I put everything down and settled in to hear each word.  He told me first about a flood that nearly took everything he owned.  He described watching the water rise and the fear he had for his children's lives.  He praised the Lord for sparing them.  After the flood, he decided to move to higher ground to re-build his home.  He was a man of meager means, so this home had to be built by hand.  He even borrowed a wood planer from a friend to shape the boards.  Nail by nail and plank by plank, he put back together his life.  He taught his then small daughters the art of construction and roofing, and building a home.  He needed their help.  It was too much for one man. Little girls and their burly dad put hammer to nail.  And in so doing, they watched God use the labor of their hands and turn it into the place they called home.

He then shared the deep grief of losing and burying one of his grown-up daughters in recent years from illness.  He recounted the heartache of having to sell his precious hand-hewn home.  He said, "that was some of the hardest work of my life, but it was the gift of my life."  It was where his faith and sweat and fatherhood came swirling together, and it was where he experienced first-hand God's unyielding faithfulness.  He didn't regret a moment of the labor, and he seemed to view that devasting flood with tender eyes.  It changed him.  It made him.  It altered his entire life story. It was stunning beauty from absolute ashes.

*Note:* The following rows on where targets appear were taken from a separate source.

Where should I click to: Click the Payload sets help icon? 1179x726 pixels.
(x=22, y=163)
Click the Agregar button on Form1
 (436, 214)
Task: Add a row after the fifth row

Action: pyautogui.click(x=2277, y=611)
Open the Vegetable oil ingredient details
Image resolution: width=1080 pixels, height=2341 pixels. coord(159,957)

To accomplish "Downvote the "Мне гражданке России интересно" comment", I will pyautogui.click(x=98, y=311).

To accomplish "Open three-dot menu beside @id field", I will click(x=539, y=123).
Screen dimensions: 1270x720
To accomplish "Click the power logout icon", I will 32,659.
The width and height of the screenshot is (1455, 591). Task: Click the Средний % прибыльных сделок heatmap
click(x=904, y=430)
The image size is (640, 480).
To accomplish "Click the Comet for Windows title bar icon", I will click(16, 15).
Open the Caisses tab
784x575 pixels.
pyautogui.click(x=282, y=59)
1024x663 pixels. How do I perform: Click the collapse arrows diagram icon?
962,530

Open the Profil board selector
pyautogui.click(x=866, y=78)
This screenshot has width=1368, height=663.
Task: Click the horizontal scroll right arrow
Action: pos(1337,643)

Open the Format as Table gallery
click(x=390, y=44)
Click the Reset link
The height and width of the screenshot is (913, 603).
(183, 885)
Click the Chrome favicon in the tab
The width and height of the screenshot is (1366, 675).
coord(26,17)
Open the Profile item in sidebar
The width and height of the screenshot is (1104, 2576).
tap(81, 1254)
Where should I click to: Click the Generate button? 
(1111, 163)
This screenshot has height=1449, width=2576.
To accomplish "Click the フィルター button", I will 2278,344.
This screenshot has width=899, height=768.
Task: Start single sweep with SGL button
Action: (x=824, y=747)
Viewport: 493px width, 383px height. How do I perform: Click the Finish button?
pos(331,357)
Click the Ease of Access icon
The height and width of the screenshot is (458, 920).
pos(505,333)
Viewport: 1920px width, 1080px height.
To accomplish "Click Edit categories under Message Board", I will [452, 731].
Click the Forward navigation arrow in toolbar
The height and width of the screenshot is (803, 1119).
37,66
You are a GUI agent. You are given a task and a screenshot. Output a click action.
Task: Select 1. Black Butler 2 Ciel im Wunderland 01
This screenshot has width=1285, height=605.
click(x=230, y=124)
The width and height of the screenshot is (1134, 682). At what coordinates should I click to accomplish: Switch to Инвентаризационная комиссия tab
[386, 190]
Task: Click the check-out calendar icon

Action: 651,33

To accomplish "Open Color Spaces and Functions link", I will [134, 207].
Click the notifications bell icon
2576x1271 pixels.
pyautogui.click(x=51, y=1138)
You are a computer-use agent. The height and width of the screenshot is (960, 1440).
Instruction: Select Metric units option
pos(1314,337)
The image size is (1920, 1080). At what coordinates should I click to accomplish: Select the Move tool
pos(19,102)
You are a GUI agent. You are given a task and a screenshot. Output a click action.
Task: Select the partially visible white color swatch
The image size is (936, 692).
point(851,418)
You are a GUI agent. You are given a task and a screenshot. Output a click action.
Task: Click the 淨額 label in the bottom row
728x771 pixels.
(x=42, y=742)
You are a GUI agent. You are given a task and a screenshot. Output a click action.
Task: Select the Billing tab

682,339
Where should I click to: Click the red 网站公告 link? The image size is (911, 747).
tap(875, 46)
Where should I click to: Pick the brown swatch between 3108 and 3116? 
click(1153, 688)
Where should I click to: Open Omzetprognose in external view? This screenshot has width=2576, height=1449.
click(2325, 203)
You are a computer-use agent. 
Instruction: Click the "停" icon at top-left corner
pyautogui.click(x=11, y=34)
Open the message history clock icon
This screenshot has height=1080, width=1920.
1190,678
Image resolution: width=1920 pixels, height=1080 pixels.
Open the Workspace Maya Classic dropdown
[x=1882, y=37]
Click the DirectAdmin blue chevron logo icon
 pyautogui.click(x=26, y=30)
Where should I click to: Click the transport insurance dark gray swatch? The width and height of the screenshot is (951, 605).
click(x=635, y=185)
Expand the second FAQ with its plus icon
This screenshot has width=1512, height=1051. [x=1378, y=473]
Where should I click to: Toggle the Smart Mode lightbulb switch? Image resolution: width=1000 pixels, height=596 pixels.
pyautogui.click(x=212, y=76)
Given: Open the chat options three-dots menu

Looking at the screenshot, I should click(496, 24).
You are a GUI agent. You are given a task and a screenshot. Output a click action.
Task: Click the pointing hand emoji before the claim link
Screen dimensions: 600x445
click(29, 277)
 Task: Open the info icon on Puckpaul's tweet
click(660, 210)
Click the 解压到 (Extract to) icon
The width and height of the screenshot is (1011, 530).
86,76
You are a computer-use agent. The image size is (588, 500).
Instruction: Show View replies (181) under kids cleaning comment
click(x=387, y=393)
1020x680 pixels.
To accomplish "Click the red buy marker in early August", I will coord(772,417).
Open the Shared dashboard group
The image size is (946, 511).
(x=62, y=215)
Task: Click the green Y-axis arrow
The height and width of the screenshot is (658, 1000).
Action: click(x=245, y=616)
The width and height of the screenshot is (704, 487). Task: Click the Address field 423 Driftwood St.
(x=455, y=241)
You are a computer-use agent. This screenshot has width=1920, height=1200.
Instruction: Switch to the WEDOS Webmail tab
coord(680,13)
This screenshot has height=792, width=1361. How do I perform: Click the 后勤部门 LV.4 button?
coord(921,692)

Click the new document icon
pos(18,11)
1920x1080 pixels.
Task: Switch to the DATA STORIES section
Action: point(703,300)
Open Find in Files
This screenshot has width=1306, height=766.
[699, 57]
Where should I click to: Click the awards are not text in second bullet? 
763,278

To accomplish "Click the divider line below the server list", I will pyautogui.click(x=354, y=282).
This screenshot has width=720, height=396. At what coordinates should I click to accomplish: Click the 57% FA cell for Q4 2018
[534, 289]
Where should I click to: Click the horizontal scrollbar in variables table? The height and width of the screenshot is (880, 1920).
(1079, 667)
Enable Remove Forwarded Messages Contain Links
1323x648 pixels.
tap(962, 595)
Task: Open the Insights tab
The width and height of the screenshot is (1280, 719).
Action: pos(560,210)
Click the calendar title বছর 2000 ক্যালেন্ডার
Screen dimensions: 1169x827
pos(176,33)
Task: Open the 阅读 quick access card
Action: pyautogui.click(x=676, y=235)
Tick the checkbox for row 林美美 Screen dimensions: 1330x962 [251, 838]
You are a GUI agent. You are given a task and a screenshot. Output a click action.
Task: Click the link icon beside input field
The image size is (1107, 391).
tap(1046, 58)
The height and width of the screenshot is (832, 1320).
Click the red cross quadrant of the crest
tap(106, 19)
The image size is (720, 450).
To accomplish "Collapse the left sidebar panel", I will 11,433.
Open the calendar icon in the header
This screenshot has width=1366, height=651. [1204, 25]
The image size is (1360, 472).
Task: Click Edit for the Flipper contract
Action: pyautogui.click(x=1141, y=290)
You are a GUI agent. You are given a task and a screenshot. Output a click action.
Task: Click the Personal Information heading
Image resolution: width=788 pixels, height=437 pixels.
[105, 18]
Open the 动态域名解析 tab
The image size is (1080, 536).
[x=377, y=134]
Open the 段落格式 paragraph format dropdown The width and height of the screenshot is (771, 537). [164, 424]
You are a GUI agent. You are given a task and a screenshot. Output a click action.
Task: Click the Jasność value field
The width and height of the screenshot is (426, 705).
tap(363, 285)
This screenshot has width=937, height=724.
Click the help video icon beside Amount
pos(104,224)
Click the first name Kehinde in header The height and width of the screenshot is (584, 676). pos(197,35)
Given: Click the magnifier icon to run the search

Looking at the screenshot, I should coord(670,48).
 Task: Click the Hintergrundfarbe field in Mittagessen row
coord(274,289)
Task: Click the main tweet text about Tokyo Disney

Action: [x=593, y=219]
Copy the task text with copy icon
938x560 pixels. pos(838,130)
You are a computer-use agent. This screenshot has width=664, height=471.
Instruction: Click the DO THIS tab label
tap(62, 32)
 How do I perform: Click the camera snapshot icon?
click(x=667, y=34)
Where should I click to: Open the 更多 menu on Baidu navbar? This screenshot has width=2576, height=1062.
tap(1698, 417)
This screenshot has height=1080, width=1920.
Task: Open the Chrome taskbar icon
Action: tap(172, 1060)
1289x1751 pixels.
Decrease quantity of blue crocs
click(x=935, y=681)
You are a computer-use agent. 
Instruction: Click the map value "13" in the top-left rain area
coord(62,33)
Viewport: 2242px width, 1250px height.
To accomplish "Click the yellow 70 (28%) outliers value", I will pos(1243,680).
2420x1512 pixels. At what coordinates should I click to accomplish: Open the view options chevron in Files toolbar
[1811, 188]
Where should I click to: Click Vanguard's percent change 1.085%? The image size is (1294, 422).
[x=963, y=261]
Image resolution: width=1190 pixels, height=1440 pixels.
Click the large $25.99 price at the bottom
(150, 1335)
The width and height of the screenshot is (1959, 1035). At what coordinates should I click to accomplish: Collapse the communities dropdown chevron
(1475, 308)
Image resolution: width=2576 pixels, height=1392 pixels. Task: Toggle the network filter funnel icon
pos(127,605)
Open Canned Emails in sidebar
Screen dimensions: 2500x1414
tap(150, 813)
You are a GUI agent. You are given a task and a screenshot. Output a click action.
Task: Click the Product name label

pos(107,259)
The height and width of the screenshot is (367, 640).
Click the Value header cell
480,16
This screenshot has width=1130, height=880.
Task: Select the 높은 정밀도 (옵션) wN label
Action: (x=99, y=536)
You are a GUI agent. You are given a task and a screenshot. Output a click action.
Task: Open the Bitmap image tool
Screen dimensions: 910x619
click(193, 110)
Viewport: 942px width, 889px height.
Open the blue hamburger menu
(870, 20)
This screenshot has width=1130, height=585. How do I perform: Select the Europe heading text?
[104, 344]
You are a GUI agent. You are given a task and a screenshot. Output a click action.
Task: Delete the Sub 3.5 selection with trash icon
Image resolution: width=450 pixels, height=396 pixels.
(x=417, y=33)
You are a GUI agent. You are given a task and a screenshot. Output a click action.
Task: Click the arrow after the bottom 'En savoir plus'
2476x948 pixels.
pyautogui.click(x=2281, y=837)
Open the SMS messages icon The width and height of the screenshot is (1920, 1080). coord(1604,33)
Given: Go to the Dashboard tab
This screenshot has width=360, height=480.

He chuckled with tears dripping off his rosy cheeks when he proudly recounted the strength and tenacity his daughters embodied through that journey.  It changed them, too.  They grew into strong, assured women that took God at His word. What should have been a dark day of devasting loss ushering a lifetime of hardship turned into a testament of God's faithfulness to bring the most beautiful things from nothing. What was meant for evil, God used for good.

He leaned in and said, "you better believe that I know hard isn't bad.  It is almost always the very best gift."

That gift kept giving at the very moment as we shared a silent understanding of indescribable grace far greater than adversity.  

And it gives on and on.  

May you experience indescribable grace woven throughout the most unlikely places. May you revel in beauty from ashes.